Il n’y aura tout simplement pas autant d’argent et de capitaux que ce à quoi nous nous étions habitués dans les cinq dernières années. Nous avons connu des années prospères, où l’argent coulait à flot dans toutes sortes de domaines risqués. C’est pourquoi les primes de risque étaient plus faibles durant cette période. Mais on observe aujourd’hui une grande réserve. Certains parleront d’une réaction exagérée. Ces investissements seront donc encore très risqués, et ce qu’il s’agisse d’investissements dans nos marchés traditionnels ou dans des marchés moins traditionnels, comme les marchés émergents.

Michael Mancini : Dites moi, Peter, si vous n’aviez qu’un seul conseil à donner aux entrepreneurs canadiens, quel serait il?

Peter Hall : Il faut saisir l’occasion. Les possibilités sont là. Les temps sont difficiles, on ne peut pas le nier. Nous devons faire très attention et prendre des décisions judicieuses pour l’avenir.

Mais je crois que ce serait une erreur de se replier sur soi-même, d’attendre que la tempête passe et de ne rien faire pendant les prochains 18 à 24 mois. Les occasions sont bel et bien là, surtout dans ce secteur. Beaucoup de gains peuvent être réalisés. Il suffit de saisir ces occasions, de les cerner et d’en profiter à court terme.

Michael Mancini : Merci beaucoup de nous avoir accordé cet entretien.

Peter Hall : Y’a pas de quoi, Michael.

Eh bien, voilà qui met fin à ce balado de CanadExport.

Consultez le site du Service des délégués commerciaux du Canada. Vous y trouverez un lien vers un rapport qui comprend davantage de renseignements sur ce que font les pays dans ce secteur.

Le rapport comporte également une liste de nos délégués commerciaux partout dans le monde qui peuvent vous aider à établir des liens avec des personnes-ressources compétentes, à recueillir des renseignements sur les marchés et à régler des problèmes.

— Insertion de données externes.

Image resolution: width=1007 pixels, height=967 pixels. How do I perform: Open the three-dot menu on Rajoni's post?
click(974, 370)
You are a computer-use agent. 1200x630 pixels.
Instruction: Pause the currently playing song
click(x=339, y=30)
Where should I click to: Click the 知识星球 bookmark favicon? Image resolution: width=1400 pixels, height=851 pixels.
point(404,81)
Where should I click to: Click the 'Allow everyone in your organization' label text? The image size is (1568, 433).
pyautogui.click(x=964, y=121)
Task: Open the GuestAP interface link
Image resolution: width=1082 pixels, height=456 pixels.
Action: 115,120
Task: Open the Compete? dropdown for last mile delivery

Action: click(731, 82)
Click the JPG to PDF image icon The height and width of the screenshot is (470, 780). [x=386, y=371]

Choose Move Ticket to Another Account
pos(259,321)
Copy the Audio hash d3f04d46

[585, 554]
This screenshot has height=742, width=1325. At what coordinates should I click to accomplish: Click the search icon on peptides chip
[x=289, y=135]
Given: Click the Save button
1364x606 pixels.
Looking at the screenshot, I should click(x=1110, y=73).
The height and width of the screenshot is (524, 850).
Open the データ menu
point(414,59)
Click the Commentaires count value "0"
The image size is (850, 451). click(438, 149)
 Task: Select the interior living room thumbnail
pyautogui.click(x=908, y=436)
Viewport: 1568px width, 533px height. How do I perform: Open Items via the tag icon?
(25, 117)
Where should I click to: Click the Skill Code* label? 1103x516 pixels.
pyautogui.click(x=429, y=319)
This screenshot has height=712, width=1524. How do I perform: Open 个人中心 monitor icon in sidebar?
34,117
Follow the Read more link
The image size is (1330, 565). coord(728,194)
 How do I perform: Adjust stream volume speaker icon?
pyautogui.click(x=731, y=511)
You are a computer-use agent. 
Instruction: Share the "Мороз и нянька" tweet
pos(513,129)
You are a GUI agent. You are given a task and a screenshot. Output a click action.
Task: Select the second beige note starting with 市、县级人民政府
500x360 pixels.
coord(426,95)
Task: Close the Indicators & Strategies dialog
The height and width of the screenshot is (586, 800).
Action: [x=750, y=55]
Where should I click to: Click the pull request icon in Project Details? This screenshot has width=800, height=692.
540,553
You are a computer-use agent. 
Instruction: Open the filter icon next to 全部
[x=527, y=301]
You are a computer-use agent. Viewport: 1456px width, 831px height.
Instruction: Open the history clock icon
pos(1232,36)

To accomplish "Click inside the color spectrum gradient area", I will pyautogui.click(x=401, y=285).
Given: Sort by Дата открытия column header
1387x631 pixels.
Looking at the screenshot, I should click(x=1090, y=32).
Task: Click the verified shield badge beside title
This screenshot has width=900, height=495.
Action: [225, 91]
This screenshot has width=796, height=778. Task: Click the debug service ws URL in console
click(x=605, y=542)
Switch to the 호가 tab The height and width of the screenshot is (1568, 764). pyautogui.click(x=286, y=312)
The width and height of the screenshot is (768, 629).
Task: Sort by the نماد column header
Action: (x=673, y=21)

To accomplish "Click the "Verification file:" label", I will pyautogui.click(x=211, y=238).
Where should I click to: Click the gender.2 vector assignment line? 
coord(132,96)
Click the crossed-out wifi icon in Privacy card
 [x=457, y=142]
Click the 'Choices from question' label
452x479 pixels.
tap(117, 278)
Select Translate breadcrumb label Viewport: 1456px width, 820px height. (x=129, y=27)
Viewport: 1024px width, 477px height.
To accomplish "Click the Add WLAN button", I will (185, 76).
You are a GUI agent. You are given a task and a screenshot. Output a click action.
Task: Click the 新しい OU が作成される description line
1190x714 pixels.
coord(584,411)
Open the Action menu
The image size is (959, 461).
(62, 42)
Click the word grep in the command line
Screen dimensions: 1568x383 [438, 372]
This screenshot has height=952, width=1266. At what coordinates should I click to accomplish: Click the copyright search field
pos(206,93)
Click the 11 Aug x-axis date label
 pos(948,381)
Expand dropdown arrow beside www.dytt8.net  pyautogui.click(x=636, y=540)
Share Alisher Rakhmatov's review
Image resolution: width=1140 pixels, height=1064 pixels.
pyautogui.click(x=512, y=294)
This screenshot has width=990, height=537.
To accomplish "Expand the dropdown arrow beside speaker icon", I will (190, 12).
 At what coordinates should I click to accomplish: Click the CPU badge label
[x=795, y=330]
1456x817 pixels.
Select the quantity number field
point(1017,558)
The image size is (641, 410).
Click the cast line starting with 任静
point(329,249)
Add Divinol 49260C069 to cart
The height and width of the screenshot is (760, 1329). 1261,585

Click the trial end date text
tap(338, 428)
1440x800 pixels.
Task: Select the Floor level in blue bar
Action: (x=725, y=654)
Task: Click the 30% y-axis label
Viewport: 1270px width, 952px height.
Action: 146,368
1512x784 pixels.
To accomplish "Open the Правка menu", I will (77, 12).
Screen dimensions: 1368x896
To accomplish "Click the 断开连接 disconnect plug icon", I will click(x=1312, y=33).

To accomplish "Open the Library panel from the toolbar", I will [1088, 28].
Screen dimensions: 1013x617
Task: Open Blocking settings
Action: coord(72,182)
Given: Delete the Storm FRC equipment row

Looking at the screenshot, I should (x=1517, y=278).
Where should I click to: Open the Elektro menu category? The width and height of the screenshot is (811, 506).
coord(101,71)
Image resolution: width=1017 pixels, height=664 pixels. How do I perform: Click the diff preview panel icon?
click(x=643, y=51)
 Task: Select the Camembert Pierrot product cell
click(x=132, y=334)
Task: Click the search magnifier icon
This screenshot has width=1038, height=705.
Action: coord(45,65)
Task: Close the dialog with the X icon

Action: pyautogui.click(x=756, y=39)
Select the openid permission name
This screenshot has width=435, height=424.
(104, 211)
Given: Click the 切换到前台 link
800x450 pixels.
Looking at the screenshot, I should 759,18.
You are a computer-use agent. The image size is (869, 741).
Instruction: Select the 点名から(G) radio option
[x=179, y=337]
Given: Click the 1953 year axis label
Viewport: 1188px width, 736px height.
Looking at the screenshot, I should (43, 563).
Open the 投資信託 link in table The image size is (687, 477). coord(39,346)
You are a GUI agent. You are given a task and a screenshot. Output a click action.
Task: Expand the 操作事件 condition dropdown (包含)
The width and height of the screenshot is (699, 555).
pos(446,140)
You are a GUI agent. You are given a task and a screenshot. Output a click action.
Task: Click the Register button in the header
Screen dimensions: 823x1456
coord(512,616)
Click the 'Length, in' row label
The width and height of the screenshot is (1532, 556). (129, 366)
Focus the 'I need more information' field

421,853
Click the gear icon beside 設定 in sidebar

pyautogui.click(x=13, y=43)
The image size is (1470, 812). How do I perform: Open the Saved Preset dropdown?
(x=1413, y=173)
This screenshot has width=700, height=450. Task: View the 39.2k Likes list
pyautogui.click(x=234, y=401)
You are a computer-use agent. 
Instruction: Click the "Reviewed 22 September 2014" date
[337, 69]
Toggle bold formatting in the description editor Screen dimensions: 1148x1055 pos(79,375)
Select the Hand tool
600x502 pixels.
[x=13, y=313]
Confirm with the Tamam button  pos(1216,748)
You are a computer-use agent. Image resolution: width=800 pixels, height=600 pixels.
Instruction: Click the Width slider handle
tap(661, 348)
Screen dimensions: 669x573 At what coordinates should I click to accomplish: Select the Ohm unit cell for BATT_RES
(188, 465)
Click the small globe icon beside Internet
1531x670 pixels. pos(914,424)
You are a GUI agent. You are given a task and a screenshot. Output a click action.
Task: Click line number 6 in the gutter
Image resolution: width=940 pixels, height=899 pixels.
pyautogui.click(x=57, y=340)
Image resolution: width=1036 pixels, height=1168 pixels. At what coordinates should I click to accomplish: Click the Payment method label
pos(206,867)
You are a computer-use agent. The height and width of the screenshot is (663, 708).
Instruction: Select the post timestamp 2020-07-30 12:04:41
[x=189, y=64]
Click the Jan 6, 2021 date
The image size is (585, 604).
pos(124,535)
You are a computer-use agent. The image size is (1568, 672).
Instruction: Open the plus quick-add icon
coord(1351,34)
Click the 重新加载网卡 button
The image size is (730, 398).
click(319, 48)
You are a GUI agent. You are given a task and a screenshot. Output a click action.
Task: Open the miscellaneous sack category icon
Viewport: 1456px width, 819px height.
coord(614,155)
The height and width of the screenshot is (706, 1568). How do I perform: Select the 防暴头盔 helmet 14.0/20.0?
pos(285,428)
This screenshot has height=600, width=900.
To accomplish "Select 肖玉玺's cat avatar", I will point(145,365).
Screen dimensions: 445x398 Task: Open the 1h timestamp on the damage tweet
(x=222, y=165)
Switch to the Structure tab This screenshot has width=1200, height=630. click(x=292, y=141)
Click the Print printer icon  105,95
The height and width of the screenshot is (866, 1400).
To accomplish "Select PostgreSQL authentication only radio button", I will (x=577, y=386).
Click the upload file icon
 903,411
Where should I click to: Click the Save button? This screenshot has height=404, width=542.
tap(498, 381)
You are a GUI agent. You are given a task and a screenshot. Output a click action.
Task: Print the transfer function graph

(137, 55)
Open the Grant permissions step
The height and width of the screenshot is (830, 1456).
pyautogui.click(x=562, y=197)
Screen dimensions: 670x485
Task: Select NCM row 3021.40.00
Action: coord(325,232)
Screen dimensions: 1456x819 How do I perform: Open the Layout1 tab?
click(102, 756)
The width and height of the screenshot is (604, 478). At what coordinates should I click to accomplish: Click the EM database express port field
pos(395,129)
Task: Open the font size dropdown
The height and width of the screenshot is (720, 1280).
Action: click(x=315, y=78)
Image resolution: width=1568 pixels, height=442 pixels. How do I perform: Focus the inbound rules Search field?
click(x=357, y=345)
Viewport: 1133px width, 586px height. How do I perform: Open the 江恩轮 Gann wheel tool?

Maintenant, avant que vous ne retourniez travailler, je veux simplement vous informer que mon prochain balado mettra en vedette Max Valiquette, président et PDG de Youthography, une agence de communication en recherche et marketing qui se consacre exclusivement aux jeunes. Il a de bons conseils à donner sur la façon de tirer parti du marché des jeunes à l’échelle internationale. Il s’agit là de notre prochain balado et vous ne voudrez sûrement pas le manquer.

Ici Michael Mancini, qui vous dit au revoir.